A University of California, Los Angeles, professor denounced pro-Palestinian protesters at the school amid a battle with police, saying they were “never peaceful.”
Speaking with Fox News, professor Nir Hoftman recalled his hostile encounters with the protesters and accused them of deep antisemitism.
“This was never peaceful,” he said. “Jews were not allowed to go into the campus. Jews were not allowed to go into the library. Jews were not allowed to go to classes. It was never peaceful. They’re vandalizing the entire quad.”
Hoftman added that there had been a “total breakdown of law and order” and denounced local authorities for restraining the police from disbanding the camp until Wednesday. To emphasize his point, he recalled an encounter he had with the protesters days before.
“You might be shocked, but I’m not — because these people attacked me a few days ago,” he said when hosts asked if he was shocked by the violent scenes involved in the police storming of the encampment.
“I was walking, actually giving you guys an interview. And they didn’t want me to cross to the quad, which is where I was trying to get a shot, so they tackled me, assaulted me, and stole my AirPod,” Hoftman continued. “And when I went to the police, they basically told me, ‘You want us to go rescue your AirPod? We could barely rescue one of our security guards that got kidnapped into this area, injured, and we had to negotiate to get them out.'”

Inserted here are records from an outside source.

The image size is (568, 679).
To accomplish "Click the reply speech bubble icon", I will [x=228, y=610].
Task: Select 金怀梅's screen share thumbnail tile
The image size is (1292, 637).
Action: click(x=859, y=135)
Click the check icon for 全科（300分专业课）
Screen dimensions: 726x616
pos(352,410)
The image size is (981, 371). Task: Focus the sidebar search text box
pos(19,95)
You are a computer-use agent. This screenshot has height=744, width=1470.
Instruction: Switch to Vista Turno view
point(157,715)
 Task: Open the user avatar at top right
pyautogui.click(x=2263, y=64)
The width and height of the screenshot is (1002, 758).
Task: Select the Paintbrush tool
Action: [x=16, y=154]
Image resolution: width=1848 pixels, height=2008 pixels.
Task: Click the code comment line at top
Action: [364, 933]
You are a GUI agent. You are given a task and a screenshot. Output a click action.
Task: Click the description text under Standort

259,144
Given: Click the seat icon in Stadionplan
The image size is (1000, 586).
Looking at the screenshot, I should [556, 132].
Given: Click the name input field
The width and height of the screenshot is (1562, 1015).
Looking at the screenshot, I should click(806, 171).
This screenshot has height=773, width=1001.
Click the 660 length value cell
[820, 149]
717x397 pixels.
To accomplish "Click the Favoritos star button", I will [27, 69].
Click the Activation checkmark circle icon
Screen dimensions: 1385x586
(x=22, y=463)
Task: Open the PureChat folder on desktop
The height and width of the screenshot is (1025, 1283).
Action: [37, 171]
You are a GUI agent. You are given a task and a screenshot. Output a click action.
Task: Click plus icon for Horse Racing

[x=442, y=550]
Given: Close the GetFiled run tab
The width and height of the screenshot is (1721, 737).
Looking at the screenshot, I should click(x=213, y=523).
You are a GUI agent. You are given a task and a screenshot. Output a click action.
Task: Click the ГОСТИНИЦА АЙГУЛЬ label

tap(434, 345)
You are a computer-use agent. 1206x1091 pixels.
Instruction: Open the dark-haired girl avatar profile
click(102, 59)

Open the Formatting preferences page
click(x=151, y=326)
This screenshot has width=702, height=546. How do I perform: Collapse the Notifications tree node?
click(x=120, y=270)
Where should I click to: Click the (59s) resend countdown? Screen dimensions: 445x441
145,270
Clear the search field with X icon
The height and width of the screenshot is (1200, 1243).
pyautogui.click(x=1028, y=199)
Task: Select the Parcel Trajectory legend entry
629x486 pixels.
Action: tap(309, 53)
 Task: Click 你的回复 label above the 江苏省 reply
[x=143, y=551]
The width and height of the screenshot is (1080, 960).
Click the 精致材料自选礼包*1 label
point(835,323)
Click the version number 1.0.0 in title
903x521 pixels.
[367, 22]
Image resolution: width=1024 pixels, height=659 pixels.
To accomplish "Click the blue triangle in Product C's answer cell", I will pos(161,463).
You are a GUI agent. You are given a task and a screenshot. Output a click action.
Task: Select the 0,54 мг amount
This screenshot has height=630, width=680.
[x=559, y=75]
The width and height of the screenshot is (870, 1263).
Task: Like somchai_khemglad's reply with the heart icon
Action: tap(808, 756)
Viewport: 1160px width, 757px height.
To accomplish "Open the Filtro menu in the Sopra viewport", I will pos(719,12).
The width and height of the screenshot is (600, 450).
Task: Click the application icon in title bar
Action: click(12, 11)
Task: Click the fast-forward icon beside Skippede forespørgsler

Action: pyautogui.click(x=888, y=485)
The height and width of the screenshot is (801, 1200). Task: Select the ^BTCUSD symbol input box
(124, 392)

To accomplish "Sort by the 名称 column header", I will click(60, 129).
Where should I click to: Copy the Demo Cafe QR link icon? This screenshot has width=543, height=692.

The UCLA professor also drew a larger point from the protests, saying that it wasn’t just a matter of antisemitism but rather the entire Western way of life.
“Well, I can tell you, you know, as someone who is Jewish, and as terrible as the antisemitism is, this is a bigger issue,” he said. “This is an issue of law and order. When you have no law and order, when you have chaos, vigilantes, then the people that want law and order lose, and the terrorists win.”
“This applies to all walks of life. You know, it starts on the campus, but now that every policeman is inside the campus, who’s enforcing the rest of the city? We need to have law and order, and that’s what was missing here all along,” Hoftman said. “This isn’t about a war in the Middle East. It’s about our entire system of life.”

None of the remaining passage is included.